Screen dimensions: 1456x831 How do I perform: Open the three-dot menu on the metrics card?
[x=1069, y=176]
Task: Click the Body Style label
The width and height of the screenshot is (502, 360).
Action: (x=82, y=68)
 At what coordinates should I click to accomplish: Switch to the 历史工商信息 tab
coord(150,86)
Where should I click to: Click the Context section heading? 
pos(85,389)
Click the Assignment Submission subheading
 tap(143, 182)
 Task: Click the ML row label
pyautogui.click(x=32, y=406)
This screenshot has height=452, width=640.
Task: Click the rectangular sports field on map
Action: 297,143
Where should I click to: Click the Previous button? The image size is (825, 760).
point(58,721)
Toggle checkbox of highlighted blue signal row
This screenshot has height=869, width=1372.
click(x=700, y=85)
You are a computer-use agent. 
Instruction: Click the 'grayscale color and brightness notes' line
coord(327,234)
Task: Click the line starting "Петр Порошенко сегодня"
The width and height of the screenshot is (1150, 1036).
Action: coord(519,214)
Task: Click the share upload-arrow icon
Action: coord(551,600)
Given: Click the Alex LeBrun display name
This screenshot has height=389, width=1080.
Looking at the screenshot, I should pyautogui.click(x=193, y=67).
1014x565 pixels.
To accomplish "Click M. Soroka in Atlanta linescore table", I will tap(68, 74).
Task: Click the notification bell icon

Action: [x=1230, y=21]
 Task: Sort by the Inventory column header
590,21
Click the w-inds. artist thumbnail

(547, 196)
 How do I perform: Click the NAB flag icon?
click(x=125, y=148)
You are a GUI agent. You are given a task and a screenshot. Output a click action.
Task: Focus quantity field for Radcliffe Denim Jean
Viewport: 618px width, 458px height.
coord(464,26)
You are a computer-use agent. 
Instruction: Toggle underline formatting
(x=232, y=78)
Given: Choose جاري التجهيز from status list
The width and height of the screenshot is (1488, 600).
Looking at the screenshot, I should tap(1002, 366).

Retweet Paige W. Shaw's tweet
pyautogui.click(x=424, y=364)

--------------------------------------------------

# Aim of the exercise
When you reach the line with "At what coordinates" in the records above, start writing out lines exactly, and stop once the line with "You are a GUI" has been written; include nothing else.

# Worked solution
 At what coordinates should I click to accomplish: Switch to the 历史工商信息 tab
coord(150,86)
Where should I click to: Click the Context section heading? 
pos(85,389)
Click the Assignment Submission subheading
 tap(143, 182)
 Task: Click the ML row label
pyautogui.click(x=32, y=406)
This screenshot has height=452, width=640.
Task: Click the rectangular sports field on map
Action: 297,143
Where should I click to: Click the Previous button? The image size is (825, 760).
point(58,721)
Toggle checkbox of highlighted blue signal row
This screenshot has height=869, width=1372.
click(x=700, y=85)
You are a computer-use agent. 
Instruction: Click the 'grayscale color and brightness notes' line
coord(327,234)
Task: Click the line starting "Петр Порошенко сегодня"
The width and height of the screenshot is (1150, 1036).
Action: coord(519,214)
Task: Click the share upload-arrow icon
Action: coord(551,600)
Given: Click the Alex LeBrun display name
This screenshot has height=389, width=1080.
Looking at the screenshot, I should pyautogui.click(x=193, y=67).
1014x565 pixels.
To accomplish "Click M. Soroka in Atlanta linescore table", I will tap(68, 74).
Task: Click the notification bell icon

Action: [x=1230, y=21]
 Task: Sort by the Inventory column header
590,21
Click the w-inds. artist thumbnail

(547, 196)
 How do I perform: Click the NAB flag icon?
click(x=125, y=148)
You are a GUI agent. You are given a task and a screenshot. Output a click action.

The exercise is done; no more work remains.